Средневековый мир формально считался христианским, но по существу был полухристианским, полуязыческим. В этом было повинно не христианство, которое не могло ведь насильно сделать мир христианским. Сама церковная иерархия в массе своей была греховной, вносила в жизнь Церкви человеческие страсти, была властолюбива и нередко извращала Христову Истину. Но в этом опять‑таки не сама Христова Истина была повинна, — и это была вина христиан, а не христианства. Божественная основа Церкви оставалась нетронутой, неискаженной людьми и просветляющей людей. Евангельский голос Христа звучал с прежней чистотой. Без Церкви, без христианства, варварский и жестокий средневековый мир захлебнулся бы в крови, духовная культура погибла бы окончательно. Ведь античная, греко–римская культура в высших своих достижениях была сохранена Церковью и передана новому времени. Единственные ученые, философы, культурные люди средневековья были монахи. Благодаря христианству мог образоваться и тип рыцаря, в котором были смягчены и облагорожены варварство и грубость. Да и само природное варварство средневекового человека иногда было лучше механичности современного цивилизованного человека.

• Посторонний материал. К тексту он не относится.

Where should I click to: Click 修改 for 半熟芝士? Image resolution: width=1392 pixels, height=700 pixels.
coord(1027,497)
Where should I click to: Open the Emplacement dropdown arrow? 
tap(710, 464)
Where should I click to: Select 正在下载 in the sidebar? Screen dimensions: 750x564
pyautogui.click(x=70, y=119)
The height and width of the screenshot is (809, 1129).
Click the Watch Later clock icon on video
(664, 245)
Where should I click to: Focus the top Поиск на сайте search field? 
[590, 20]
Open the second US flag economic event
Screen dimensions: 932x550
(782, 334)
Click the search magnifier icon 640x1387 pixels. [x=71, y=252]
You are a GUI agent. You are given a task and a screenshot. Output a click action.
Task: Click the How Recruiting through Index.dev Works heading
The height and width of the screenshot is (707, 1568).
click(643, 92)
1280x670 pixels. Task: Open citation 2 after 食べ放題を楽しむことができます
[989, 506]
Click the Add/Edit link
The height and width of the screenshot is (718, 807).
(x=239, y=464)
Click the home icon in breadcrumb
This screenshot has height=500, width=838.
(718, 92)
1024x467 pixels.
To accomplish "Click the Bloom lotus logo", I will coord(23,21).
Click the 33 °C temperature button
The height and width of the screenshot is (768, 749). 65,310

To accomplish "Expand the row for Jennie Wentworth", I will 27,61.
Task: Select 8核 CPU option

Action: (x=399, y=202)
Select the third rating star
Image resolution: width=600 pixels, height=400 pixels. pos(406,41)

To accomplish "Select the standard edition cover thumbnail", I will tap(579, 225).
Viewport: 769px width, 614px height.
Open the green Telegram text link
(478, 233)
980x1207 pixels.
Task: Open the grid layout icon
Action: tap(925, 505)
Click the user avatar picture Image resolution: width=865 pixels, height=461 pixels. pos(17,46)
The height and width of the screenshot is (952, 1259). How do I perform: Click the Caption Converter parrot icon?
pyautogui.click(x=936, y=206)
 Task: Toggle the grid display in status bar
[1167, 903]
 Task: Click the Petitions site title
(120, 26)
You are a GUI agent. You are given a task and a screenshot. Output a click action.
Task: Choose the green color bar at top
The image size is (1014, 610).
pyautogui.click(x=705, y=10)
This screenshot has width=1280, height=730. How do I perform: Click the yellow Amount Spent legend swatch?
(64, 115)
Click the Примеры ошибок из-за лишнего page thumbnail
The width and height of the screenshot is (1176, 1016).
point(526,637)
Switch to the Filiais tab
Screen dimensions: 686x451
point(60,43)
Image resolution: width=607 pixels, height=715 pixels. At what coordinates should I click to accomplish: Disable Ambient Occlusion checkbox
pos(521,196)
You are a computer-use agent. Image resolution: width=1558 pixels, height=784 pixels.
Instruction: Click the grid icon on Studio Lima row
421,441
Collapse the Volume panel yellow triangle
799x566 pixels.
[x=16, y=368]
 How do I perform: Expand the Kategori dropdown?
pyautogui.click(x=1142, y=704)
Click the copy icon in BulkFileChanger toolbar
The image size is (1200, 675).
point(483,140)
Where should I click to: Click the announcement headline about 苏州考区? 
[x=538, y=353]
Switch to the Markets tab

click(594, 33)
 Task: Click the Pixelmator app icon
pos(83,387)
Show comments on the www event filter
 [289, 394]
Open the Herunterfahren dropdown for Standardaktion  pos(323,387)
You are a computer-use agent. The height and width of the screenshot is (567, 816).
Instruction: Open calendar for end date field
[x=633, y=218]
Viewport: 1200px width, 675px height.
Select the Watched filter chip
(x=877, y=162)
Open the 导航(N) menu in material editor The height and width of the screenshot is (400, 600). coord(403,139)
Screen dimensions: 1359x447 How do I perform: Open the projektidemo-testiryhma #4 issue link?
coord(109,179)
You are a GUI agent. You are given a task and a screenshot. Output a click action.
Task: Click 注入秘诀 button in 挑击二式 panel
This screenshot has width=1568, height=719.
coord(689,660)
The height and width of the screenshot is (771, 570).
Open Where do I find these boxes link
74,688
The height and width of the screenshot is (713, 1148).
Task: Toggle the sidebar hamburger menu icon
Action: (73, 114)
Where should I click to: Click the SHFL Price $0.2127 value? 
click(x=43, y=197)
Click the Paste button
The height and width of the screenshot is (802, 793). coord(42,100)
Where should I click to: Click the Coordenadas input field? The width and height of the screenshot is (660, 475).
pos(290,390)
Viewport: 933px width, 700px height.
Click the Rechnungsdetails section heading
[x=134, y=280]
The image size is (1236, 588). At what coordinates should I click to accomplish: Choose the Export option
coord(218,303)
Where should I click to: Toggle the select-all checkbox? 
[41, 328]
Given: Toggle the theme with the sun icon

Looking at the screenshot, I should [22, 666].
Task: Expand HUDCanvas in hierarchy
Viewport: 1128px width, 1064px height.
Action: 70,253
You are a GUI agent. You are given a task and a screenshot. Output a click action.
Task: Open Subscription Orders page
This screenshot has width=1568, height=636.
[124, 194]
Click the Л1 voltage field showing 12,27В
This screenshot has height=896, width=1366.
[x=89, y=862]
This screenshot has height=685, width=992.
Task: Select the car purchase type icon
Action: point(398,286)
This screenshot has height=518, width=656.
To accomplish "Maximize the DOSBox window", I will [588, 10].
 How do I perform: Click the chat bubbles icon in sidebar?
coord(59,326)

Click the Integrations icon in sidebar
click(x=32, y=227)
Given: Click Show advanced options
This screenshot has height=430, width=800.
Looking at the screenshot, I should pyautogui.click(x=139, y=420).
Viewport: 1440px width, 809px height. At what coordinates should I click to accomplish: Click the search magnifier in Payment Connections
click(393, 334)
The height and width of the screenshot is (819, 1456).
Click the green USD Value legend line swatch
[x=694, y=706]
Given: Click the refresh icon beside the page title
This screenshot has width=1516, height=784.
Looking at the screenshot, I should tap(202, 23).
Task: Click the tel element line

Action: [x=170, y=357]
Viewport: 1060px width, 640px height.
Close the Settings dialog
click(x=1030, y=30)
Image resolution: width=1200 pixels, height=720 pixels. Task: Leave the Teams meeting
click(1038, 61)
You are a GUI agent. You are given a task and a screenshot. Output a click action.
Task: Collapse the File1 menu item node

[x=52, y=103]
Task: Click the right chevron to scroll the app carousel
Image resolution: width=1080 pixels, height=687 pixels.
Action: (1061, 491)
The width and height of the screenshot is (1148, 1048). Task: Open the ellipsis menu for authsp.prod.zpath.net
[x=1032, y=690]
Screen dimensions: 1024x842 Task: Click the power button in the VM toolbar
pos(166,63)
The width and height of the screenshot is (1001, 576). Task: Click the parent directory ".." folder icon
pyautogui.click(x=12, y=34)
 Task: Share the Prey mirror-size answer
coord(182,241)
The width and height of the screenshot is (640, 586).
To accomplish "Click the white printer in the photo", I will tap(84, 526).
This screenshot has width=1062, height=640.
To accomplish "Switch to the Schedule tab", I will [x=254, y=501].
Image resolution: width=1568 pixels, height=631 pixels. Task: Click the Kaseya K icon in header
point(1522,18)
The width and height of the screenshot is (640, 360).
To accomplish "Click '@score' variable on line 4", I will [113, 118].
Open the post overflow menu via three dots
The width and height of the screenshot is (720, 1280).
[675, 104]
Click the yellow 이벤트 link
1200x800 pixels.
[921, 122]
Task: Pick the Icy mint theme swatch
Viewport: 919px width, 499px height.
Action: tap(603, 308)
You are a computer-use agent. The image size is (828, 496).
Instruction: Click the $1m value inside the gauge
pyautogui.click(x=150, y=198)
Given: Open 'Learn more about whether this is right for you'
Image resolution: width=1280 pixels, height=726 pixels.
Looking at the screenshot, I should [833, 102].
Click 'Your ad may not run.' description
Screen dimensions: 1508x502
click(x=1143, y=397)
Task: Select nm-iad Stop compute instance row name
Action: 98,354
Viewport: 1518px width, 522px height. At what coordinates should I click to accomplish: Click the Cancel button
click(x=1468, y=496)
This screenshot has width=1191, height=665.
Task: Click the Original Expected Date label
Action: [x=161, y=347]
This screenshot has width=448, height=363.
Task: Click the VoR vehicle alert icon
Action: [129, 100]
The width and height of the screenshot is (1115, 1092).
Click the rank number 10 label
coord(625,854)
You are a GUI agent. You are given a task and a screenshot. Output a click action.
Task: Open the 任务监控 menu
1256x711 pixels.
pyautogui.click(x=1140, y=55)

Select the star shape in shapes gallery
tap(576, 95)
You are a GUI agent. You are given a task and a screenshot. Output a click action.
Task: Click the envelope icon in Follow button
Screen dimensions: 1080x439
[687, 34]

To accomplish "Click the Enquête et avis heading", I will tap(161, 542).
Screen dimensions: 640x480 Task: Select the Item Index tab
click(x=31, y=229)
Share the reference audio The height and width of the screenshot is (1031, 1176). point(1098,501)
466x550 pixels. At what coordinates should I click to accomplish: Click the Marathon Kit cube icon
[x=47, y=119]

Такова правда и о католической Церкви, несмотря на то, что в самой организации Церкви и в богословском учении с православной точки зрения были допущены ошибки и извращения. Православная же Церковь не знала инквизиции, не знала такого рода насилий в делах веры и совести, не свойствен был ей фанатизм. Насилия у нас исходили главным образом от государственной власти. И исторический грех православной Церкви (с ее человеческой стороны) был в ее слишком большой подчиненности государственной власти. Человеческие грехи и извращения были и в католической, и в православной Церкви. Но недостатки христианства в мире были всегда недостатками христиан, недостатками человеческими, а не Божьими, неудача христианства была неудачей человеческой, а не Божией. Если вы не осуществляете правды и искажаете правду, то виноваты вы, а не правда.

Люди требуют себе свободы, не хотят, чтобы их принуждали к добру.